The conference was followed by an HBase Hackathon that was a wonderful experience to get an insight into the minds of the HBase committers and a great learning experience.

There were a number of takeaways from the HBaseCon which are listed below in no particular order. Note that these are purely my takeaways of the sessions that I attended. There were 4 tracks in parallel - so there were more than 4 times the number of sessions that I have listed below!

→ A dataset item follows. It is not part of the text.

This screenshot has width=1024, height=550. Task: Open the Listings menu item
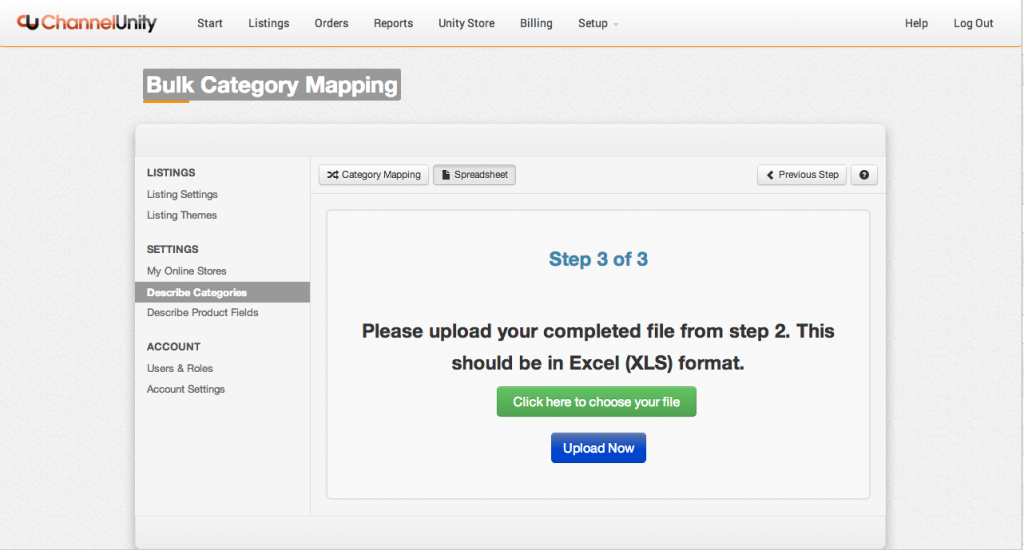click(x=269, y=23)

One of the biggest takeaway from the HBaseCon was Facebook's sharing of their use of HBase by Karthik Ranganathan. Facebook's showcase HBase implementation is their messaging application. We all know the amount of data that is pumped into Facebook by everyone and we would think that they would have a humongous HBase cluster. However (atleast) I was wrong - cause they have done a wonderful job of sharding their data and the shards are spread across a number of HBase clusters - referred to as "cells". The cells have about 200 nodes with some judicious use of intra-datacenter and inter-datacenter replication. It was also a pleasant surprise that their production environments use Hadoop version 0.89-fb - while the current stable Apache HBase version is 0.94. Finally, they are using HBase like an OLTP data store - configuring the HBase block size as 16KB (default is 64KB). This block size has allowed them to get the best balance in terms of compression, block index size control and efficient and effective use of block cache & memstore. My guess is that the rationale behind this block size is that it allows efficient use of the memory structures and blocks from the low, hardware-level L2/L3 and TLB (translation lookaside buffers) cache and associated memory management system/architecture. 

A second takeaway from Facebook was their use of HDFS hard-links for backups. Hard-links are Facebook's creation that are being fed into the open-source trunk (see Hadoop Jira 3370). The immutable nature of HFiles makes them an ideal candidate for backup as described in the session "HBase Backup" by Sunil Sitaula (Cloudera) and Madhuwanti Vaidya (Facebook). 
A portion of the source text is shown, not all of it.